=== EXCERPTED TEXT ===
>>>>>

Industrial coatings provide more than just an aesthetic finish to on industrial equipment or base materials. Industrial coatings are engineered barriers that protect parts from a wide variety of damages and extreme environments. Concrete, plastics, and metal materials are often strong on their own in many ways, but each of these base materials needs a layer of protective coating that adheres to its surface and protects it from corrosion.
Industrial coatings protect materials and components ranging from infrastructural piping to machinery to floors and other surfaces. These coatings can applied via spray, brush, or dipped, with each application type requiring carefully crafted formulating. Your company’s application method of choice should compliment your production capabilities and create efficiencies rather than bottlenecks.
In addition, industrial coatings do more than protect parts and surfaces from corrosion. Different coating materials can:
Protect parts from heavy wear, physical impact damage, and/or heat and fire
Provide non-slip or non-stick surface friction on floors, handles, and machining surfaces.
Repel dirt, grease, and contaminants with a nonporous topcoat.
Industrial coatings can be found across industrial and commercial settings. Food-safe containers need coatings that prevent corrosion and comply with food safety standards, whereas steel beams may need corrosion-preventing coatings that also withstand certain fire and temperature conditions. Manufacturers who select their coatings and application methods carefully will produce safer products with longer service lives.
Popular applications include:
Building Materials: Architectural products and engineered roofing and decking systems
Construction: Tools, heavy equipment, and infrastructure parts
Considerations for the Industrial Coatings Process
Selecting the right industrial coating is just one part of a multi-step process. As manufacturers finalize their industrial coating preferences for each of their products, it's important to understand how surrounding processes like proper surface preparation, selection of application method and equipment contribute to a successful paint line. Some of these processes include:
1. Substrate Surface Preparation
In order for an industrial coating to take hold, the substrate—or the base material receiving the protective layer—must be completely clean. Many industrial coatings rely on a mechanical or physical bond to adhere tightly to the substrate surface. Some coatings even chemically bond with the substrate surface to create a nearly impenetrable layer of protection.
If the surface isn't completely cleared of dust, chemicals, and other contaminants, the industrial coating will likely fail prematurely. Trained industrial coating technicians know how to adequately remove moisture, salts, and dry contaminants with the correct chemical cleaners, heating processes, and blasting procedures.
Properly cleaning surfaces prior to coating prevents damage such as:
2. Selecting the Right Coating System for Your Application
Every industrial coating procedure should include priming. Primers help the coating and sealant bind to the substrate's surface for long-lasting performance. Primers help incompatible substrate and coating materials work together and also add to the part's final aesthetic by removing surface-level imperfections. Once the primer is applied, the substrate is ready for coating.

<<<<<

=== GIVEN REQUEST 1 ===
Edit the rows by changing "box" to "node" and keeping everything else the same. Begin at the line that has "Click the bus icon above The Belvedere", stop after the line that has "pos(206,616)", and leave out the pictures.
The industrial coatings text and the rows are unrelated to each other.

=== DATA EXCERPTS ===
>>>>>

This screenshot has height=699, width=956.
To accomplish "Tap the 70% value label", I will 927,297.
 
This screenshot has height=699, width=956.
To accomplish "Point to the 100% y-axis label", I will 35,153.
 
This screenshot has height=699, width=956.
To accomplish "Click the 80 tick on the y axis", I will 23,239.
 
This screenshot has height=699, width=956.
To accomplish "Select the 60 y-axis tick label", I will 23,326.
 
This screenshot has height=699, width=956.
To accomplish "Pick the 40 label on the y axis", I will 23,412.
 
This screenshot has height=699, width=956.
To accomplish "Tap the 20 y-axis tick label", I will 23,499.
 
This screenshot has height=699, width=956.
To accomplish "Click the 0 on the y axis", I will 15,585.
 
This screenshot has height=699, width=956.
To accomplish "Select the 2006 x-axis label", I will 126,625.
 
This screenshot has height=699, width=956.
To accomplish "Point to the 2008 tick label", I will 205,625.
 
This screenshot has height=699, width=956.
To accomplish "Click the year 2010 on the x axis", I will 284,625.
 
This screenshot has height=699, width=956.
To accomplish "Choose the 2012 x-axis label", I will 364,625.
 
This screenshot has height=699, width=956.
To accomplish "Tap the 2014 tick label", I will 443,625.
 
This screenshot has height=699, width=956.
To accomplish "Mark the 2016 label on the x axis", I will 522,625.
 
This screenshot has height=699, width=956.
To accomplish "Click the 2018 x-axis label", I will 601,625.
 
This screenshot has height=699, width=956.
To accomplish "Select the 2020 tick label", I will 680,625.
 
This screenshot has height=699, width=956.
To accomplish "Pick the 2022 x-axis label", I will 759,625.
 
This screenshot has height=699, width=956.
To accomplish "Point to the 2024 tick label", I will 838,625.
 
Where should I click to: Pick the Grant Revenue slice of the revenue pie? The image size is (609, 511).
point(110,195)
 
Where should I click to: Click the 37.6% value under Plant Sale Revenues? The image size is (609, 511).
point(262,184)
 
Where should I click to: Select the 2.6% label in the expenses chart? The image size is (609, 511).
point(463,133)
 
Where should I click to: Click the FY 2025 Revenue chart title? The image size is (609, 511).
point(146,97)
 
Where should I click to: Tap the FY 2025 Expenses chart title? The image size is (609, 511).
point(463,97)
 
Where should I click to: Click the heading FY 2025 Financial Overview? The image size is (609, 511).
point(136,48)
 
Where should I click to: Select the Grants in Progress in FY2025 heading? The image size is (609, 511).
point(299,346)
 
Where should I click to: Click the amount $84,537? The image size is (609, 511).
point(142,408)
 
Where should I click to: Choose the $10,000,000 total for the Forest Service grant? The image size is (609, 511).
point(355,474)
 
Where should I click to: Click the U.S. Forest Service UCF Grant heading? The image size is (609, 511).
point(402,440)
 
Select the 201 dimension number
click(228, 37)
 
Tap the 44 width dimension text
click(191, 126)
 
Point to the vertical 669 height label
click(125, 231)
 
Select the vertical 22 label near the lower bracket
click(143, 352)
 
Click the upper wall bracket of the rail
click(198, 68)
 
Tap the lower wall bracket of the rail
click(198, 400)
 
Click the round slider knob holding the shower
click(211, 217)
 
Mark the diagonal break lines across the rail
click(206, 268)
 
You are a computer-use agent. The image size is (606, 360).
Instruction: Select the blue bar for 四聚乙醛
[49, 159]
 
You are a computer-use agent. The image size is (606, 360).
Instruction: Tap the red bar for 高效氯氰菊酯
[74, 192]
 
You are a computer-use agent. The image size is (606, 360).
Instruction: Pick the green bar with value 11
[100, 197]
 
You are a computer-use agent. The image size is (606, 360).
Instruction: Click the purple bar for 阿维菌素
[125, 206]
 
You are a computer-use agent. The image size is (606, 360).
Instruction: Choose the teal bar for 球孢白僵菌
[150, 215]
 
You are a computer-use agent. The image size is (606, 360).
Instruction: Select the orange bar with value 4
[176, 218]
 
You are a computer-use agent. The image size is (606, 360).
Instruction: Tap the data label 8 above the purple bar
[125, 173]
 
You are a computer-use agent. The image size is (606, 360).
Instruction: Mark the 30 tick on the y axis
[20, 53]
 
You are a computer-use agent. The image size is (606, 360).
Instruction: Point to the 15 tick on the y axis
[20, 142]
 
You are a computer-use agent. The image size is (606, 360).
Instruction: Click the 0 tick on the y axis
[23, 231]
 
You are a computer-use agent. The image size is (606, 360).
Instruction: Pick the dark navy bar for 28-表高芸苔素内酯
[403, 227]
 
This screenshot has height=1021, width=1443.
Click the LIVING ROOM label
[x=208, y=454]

<<<<<
>>>>>

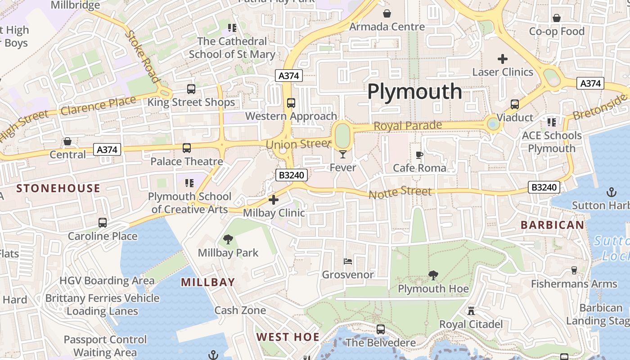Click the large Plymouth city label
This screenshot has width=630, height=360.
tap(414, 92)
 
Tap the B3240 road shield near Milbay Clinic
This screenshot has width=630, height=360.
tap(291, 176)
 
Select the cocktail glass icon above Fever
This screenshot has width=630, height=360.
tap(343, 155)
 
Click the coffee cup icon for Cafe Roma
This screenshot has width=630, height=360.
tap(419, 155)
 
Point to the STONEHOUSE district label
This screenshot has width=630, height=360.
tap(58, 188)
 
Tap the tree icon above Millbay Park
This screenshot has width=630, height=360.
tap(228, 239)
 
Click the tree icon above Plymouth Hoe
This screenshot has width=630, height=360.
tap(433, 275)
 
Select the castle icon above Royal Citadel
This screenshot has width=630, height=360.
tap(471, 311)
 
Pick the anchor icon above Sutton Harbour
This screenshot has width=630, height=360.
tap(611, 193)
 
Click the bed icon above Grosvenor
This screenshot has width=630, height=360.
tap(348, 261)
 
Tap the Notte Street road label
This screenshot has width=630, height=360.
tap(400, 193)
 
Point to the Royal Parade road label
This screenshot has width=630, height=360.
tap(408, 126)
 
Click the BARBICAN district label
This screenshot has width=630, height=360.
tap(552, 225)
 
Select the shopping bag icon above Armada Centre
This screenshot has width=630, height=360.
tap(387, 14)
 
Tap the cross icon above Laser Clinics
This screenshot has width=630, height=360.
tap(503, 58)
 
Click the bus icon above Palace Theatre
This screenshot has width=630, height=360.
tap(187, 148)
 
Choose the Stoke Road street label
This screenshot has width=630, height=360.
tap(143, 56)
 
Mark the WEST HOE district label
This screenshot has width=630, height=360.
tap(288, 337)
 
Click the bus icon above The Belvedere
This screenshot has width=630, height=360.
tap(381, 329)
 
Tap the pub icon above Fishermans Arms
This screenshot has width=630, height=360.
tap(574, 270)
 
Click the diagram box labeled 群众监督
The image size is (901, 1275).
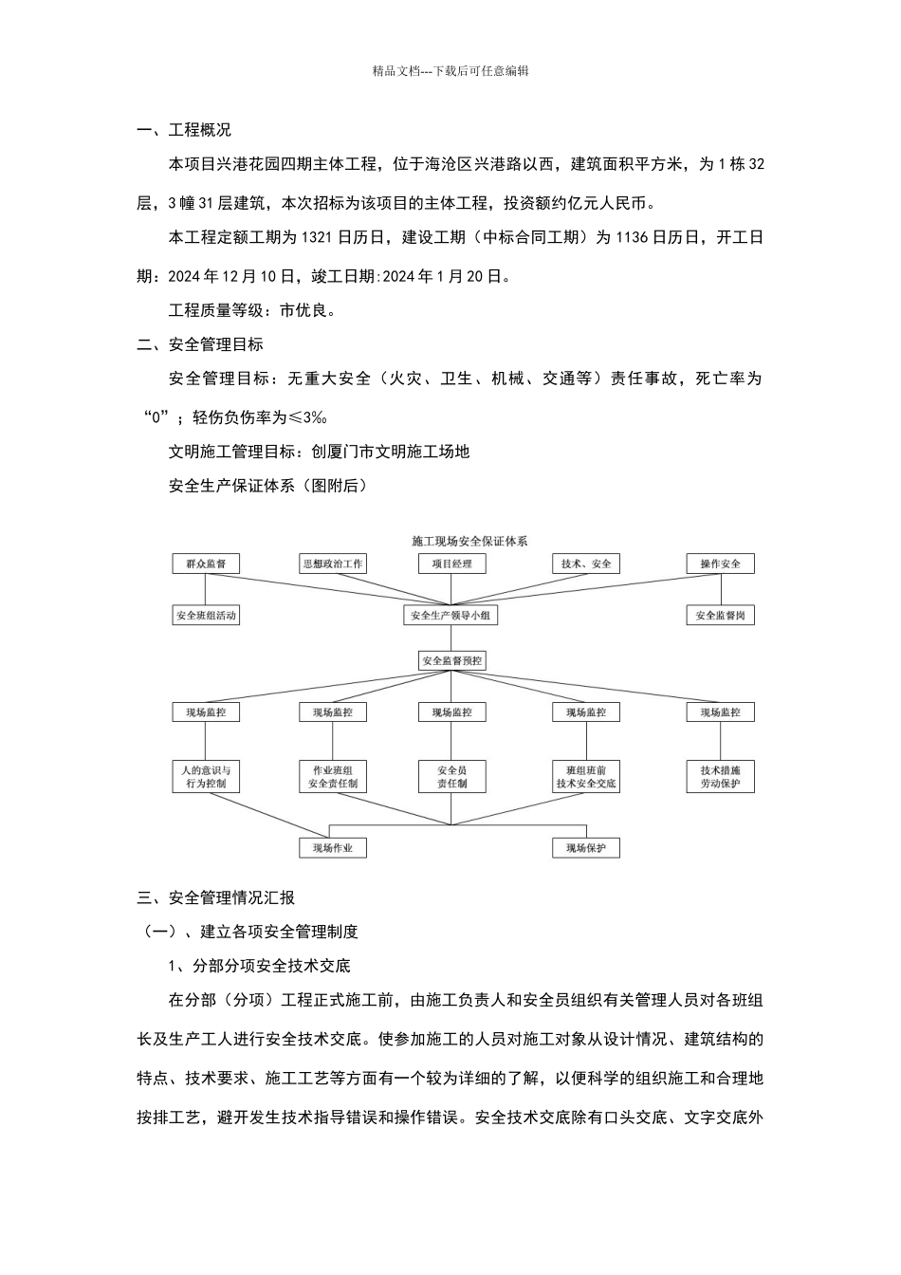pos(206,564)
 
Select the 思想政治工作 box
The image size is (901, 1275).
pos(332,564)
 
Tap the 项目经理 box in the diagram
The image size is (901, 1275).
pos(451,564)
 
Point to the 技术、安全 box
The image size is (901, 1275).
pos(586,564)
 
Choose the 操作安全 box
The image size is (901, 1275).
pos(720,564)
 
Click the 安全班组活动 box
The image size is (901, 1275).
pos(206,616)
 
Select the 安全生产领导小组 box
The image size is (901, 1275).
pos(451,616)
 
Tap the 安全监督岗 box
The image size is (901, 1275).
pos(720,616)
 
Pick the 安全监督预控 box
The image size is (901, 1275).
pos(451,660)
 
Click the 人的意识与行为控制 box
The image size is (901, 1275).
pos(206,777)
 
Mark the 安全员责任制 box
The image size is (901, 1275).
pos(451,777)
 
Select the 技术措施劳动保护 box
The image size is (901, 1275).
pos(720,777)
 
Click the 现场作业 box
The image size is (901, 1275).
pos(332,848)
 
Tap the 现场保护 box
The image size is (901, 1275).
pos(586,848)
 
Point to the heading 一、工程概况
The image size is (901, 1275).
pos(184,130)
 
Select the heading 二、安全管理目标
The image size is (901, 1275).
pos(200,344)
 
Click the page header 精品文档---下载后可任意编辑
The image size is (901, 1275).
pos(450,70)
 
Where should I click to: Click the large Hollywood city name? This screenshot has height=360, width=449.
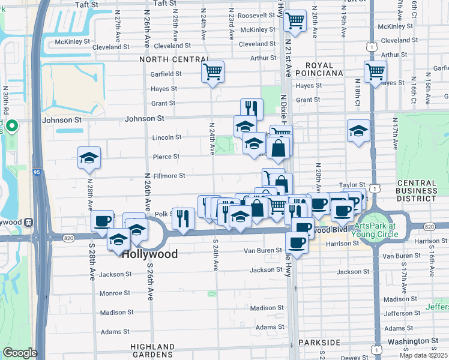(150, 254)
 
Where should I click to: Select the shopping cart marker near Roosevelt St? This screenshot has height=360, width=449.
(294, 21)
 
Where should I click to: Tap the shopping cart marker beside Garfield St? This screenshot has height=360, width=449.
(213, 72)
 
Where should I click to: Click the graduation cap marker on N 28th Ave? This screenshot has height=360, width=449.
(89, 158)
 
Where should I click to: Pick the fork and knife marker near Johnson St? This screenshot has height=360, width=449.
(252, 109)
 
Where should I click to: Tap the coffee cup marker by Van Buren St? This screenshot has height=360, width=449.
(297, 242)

<<<<<

=== GIVEN REQUEST 2 ===
Resume the industrial coatings text after its last sentence.

=== EXERCISE RESULT 1 ===
Click the bus icon above The Belvedere
This screenshot has width=630, height=360.
tap(381, 329)
 
Tap the pub icon above Fishermans Arms
This screenshot has width=630, height=360.
tap(574, 270)
 
Click the diagram node labeled 群众监督
The image size is (901, 1275).
pos(206,564)
 
Select the 思想政治工作 node
The image size is (901, 1275).
pos(332,564)
 
Tap the 项目经理 node in the diagram
The image size is (901, 1275).
pos(451,564)
 
Point to the 技术、安全 node
The image size is (901, 1275).
pos(586,564)
 
Choose the 操作安全 node
The image size is (901, 1275).
pos(720,564)
 
Click the 安全班组活动 node
The image size is (901, 1275).
pos(206,616)

=== EXERCISE RESULT 2 ===
There are several different coating processes. Each method of coating is designed to fully coat the substrate in the protective coating material. However, everything from the substrate's size to its complexity impacts what coating application method is the right fit. The most common coating processes include:
Spray coating: A spray gun or cartridge applies a thin layer of paint droplets to coat the substrate surface.
Powder coating: This dry application method often uses an electrostatic charge to apply a thin layer of powder to the substrate. The larger and denser the part, the more energy (and oven space) is required to sufficiently charge the part for coating.
Dip coating: Complex parts with nooks and crannies can be fully coated through an immersion process known as dip coating. This method ensures that the entire surface is coated, including corners and lips that spraying processes wouldn't normally contact.
Brush coating: The industrial coating is applied to the substrate with a brush. This is a simple process for commonly used for flat surfaces, such as walls, floors, and beams.
Roll-to-roll coating: This procedure—also called web-based coating—envelopes the substrate in a thin roll or film of the coating material.
The right topcoat adds additional protective features to the industrial coating. For example, many topcoats can resist damage from UV light, abrasion and physical impact, and moisture among other things.
3. Curing and Drying
Improper curing and drying procedures can make industrial coatings underperform. Every industrial coating should have a Product Data Sheet that specifies the right drying and cure-through procedures for optimal coating results.
Industrial coatings need to be cured at the correct temperature for the appropriate duration. The temperature specifications apply to the temperature of the substrate rather than the temperature of the oven, which is why parts of varying thicknesses often vary in bake times.
At the end of every coating process, parts should be inspected to ensure the coating is in line with acceptable parameters. Most industrial coatings need to fall within a certain degree of thickness to ensure they adequately cover the part and don’t obscure small details or complexities. Well-run paint lines have quality inspection standards in place to ensure that every coating project falls within acceptable thickness averages.
When selecting the right industrial coating methods, the equipment matters just as much as the coating material. An optimal industrial coatings line requires clean filters and spray tips, strong pump seals, and regularly flushed air lines. Without regular equipment maintenance, results can be substandard or flawed.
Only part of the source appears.